The decision in AIG Insurance Company of Canada v. Lloyd’s Underwriters, 2022 ONCA 699 sprung from an underlying action between two homeowners and the City of Timmins.
According to court documents, the homeowners obtained a building permit from the city to build a new house. Their application to the city included a site plan and a Mattagami Region Conservation Authority (MRCA) permit, which “referred to an engineering report” that the MRCA required the homeowners to obtain before construction.
The homeowners moved into their new house in 2013. However, by 2016, a slope on an adjoining property “began to fail.” Erosion continued and by 2019, the homeowners received an order from the city to “remove, relocate, or demolish their home.”
The homeowners launched action against the city, claiming “negligence, nuisance, and trespass to land.”
According to court documents, the appellant, Lloyd’s Underwriters (Lloyd’s), and the respondent, AIG Insurance Company of Canada (AIG), “provided general liability insurance to the City during successive policy years in the period covered by” the underlying action.
The city “sought coverage for the Underlying Action from Lloyd’s and AIG, under their respective policies.” While AIG agreed to defend the city, Lloyd’s did not.
Therefore, AIG “brought an application to determine whether Lloyd’s had a duty to defend in connection with the Underlying Action.” AIG also sought “equitable contribution from Lloyd’s for the costs of defending the City in the Underlying Action.”
“At the time of the Application,” the court noted, “AIG had incurred approximately $60,000 in such costs.”
In response, Lloyd’s “maintained that the ‘occurrence’ alleged in the Underlying Action was effectively terminated” once the geotechnical firm, Amec Foster Wheeler Environment & Infrastructure, issued a report (AMEC Report), which was done “before the Lloyd’s Policy was on risk.”
Lloyd’s also argued that “after receipt of the AMEC Report, from the ‘standpoint of the insured’ (i.e. the City), further property damage was expected,” so the exclusion clause in Lloyd’s policy “ousted its duty to defend.”

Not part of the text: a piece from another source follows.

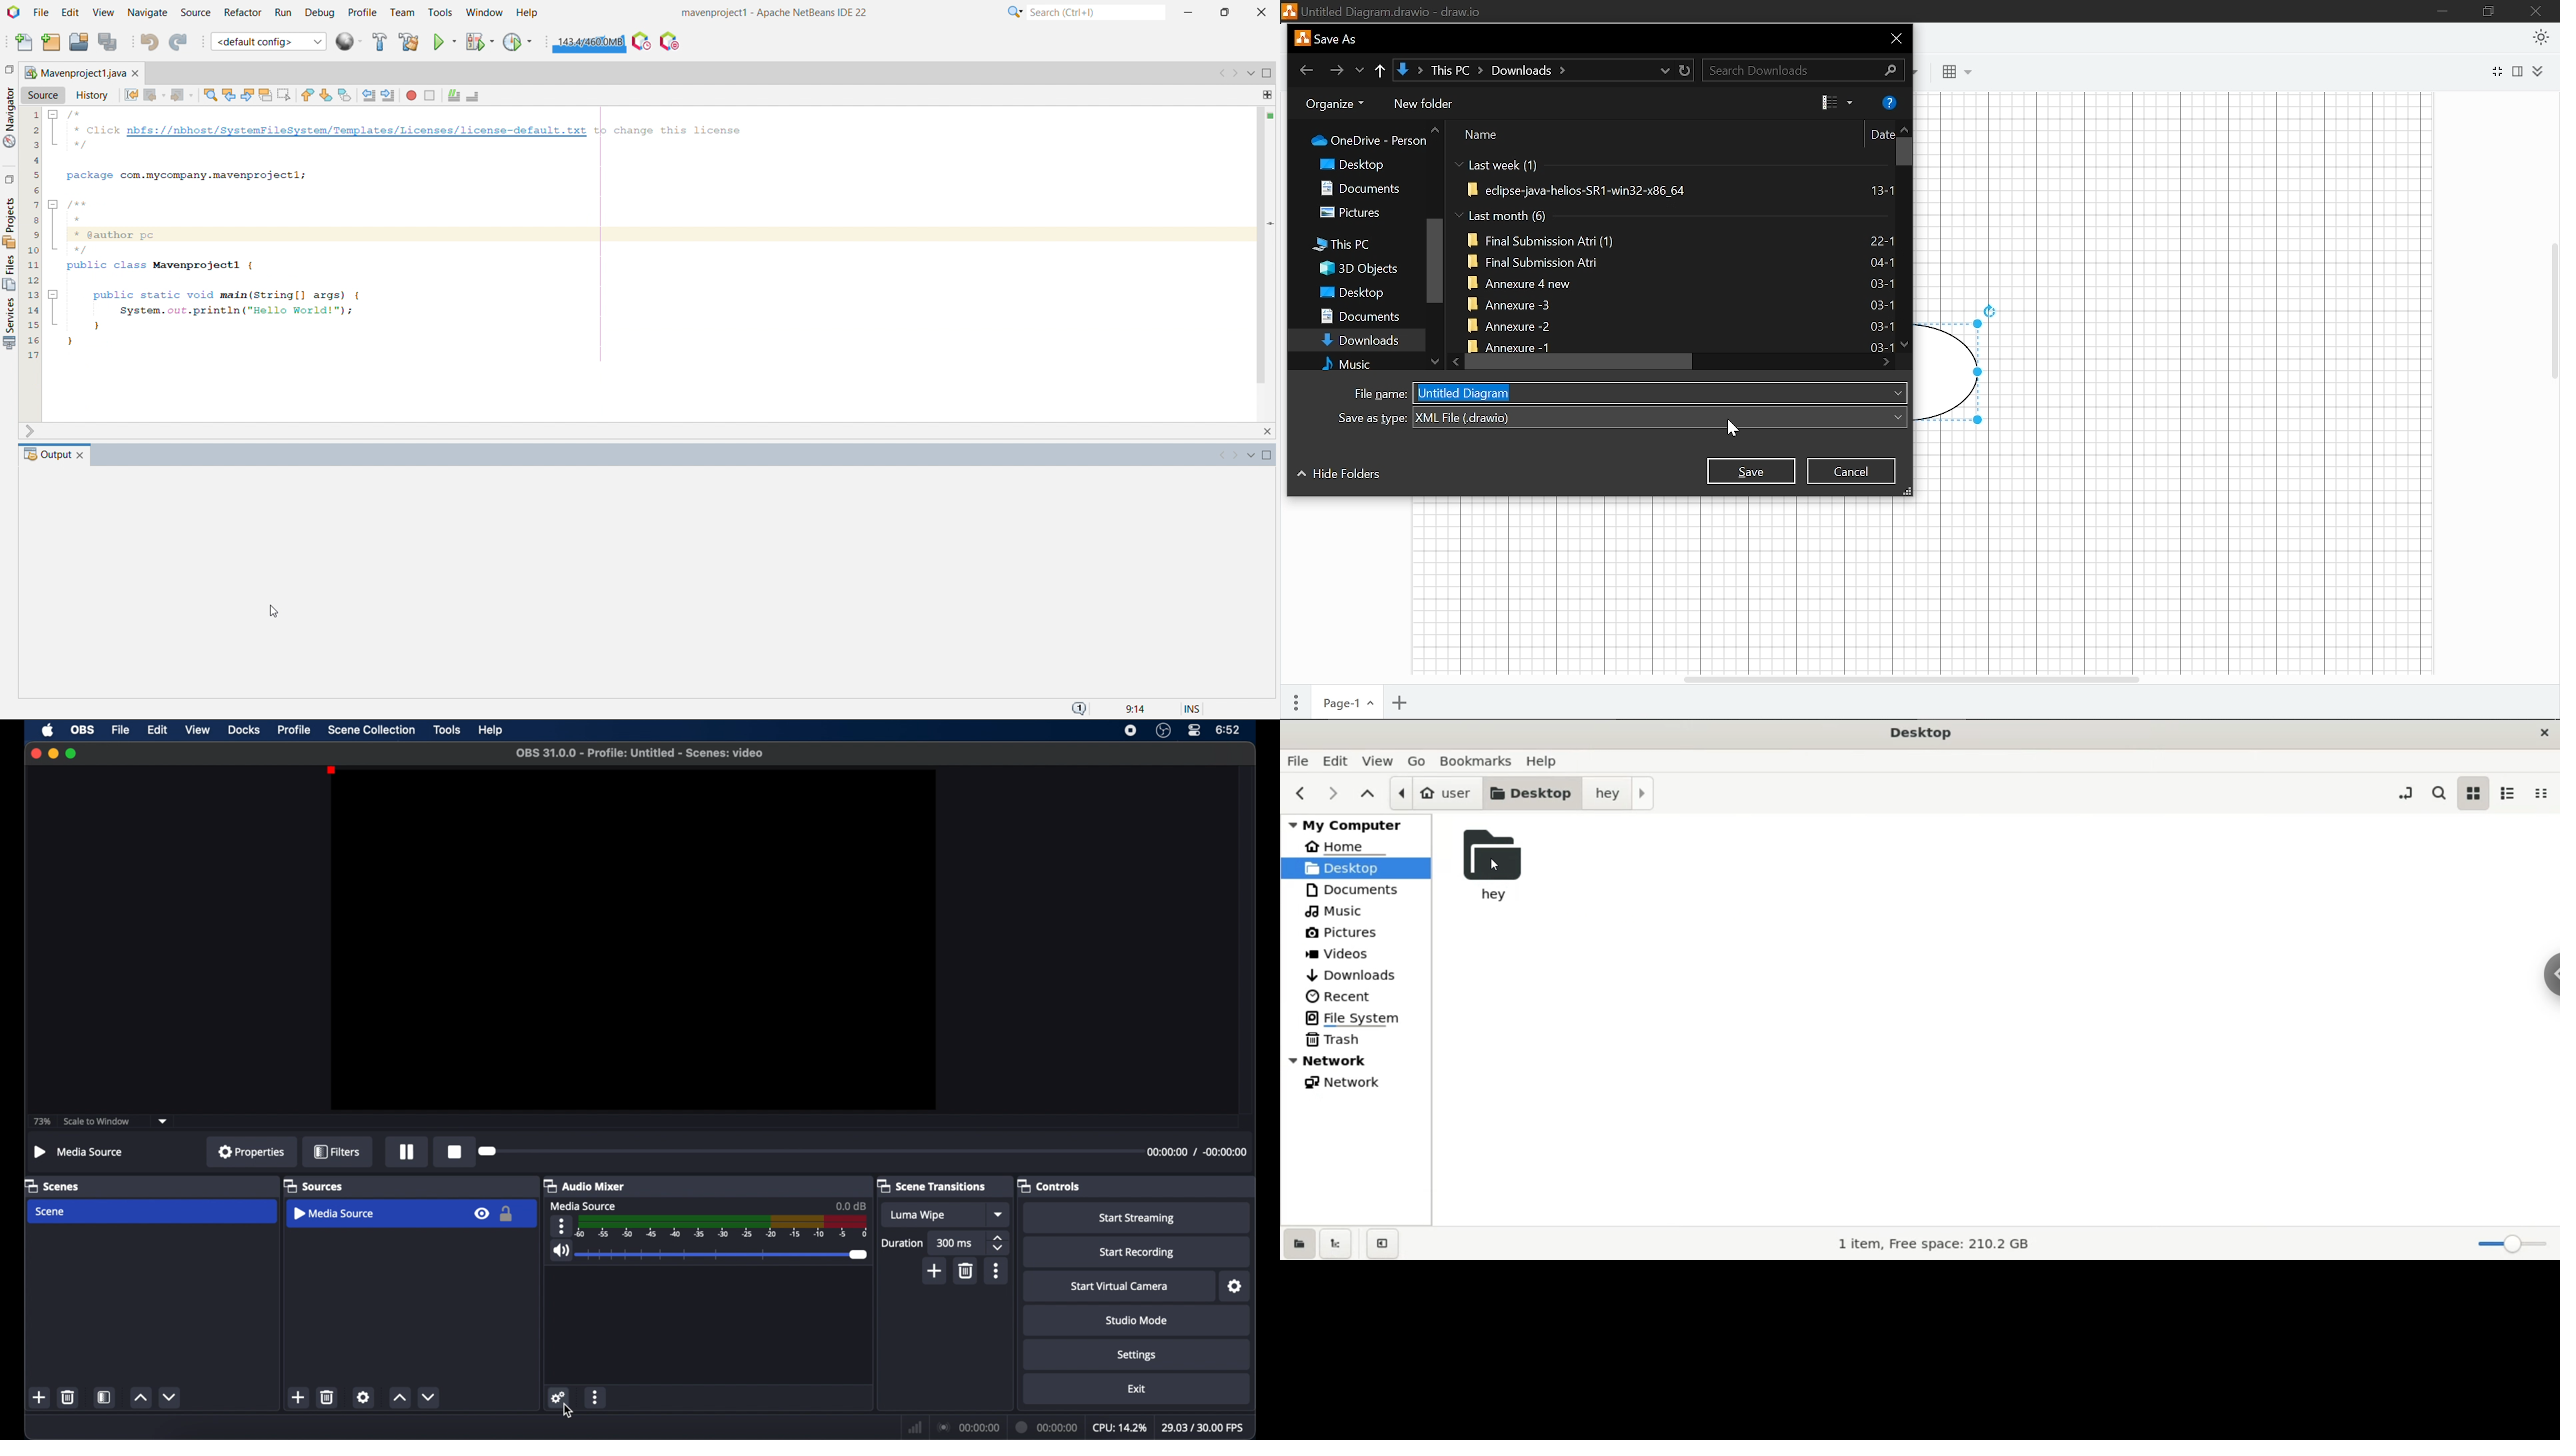 This screenshot has height=1456, width=2576. What do you see at coordinates (1338, 476) in the screenshot?
I see `Hide folders` at bounding box center [1338, 476].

The application judge, Justice William Black of the Superior Court of Justice, determined that “damage to the Property continued and progressed during the currency of the Lloyd’s Policy and that the evidence ‘more than [met]’ the ‘mere possibility’ test, thereby triggering Lloyd’s duty to defend.”
He also found that “Due to its preliminary nature and qualifying language,” the AMEC Report “could not fairly be construed as a ‘crystallizing event’ after which ongoing damage to the Property could no longer be seen as accidental and had to be seen as ‘expected or intended.’ ”
On appeal, Lloyd’s argued that Justice Black “erred in his treatment of the AMEC Report by: i. failing to apply the traditional ‘pleadings rule’ in the duty to defend analysis, which requires that allegations in the statement of claim be accepted as true; and ii. misapplying the law on the admissibility of extrinsic evidence referred to in the statement of claim by importing an additional requirement that such evidence must not be ‘controversial’ in order to be considered as part of the duty to defend analysis.”
In a decision released Oct. 14, Justice Eileen Gillese, writing for the Court of Appeal, determined that the “single issue” to be decided on appeal was: “did the application judge err in concluding that Lloyd’s has a duty to defend the Underlying Action?”
In her analysis, Justice Gillese described Justice Black’s determination as “inescapable.”
First, she determined that there was “No error in the application judge’s treatment of the AMEC Report.”
“While the AMEC Report is referred to in the pleadings, that does not make it part of the pleadings,” she explained, noting that a “plain reading” of Monenco Ltd. v. Commonwealth Insurance Co., 2001 SCC 49 shows the AMEC Report is “extrinsic evidence.”
“As extrinsic evidence,” she continued, Justice Black was “entitled to consider the AMEC Report for the purpose of determining the substance and true nature of the allegations.”
“However, because the AMEC Report was not part of the pleadings, it was not subject to the traditional pleadings rule,” she added, noting that Justice Black “did not accept that the AMEC Report was evidence of a crystallizing event such that the Exclusion Clause applied.”
Justice Gillese also found no error in Justice Black’s “conclusion that the Exclusion Clause did not apply.”
“The amended statement of claim does not allege intentional conduct on the part of the City that would suggest the property damage was expected or intended during the time that Lloyd’s was on risk,” she wrote, noting that “Neither the amended statement of claim nor the AMEC Report assists Lloyd’s in its contention that the Exclusion Clause applies and ousts its duty to defend.”
Justice Black, she added, “did not err in concluding that the City’s receipt of the AMEC Report was not the ‘crystallizing event’ Lloyd’s claimed it was. Nor did he err in not considering the AMEC Report when determining whether the Exclusion Clause applied.”
Justice Gillese, with Justices Grant Huscroft and Lorne Sossin in agreement, dismissed the appeal and awarded $10,000 in costs to AIG.
Counsel for the parties did not respond to request for comment before press time.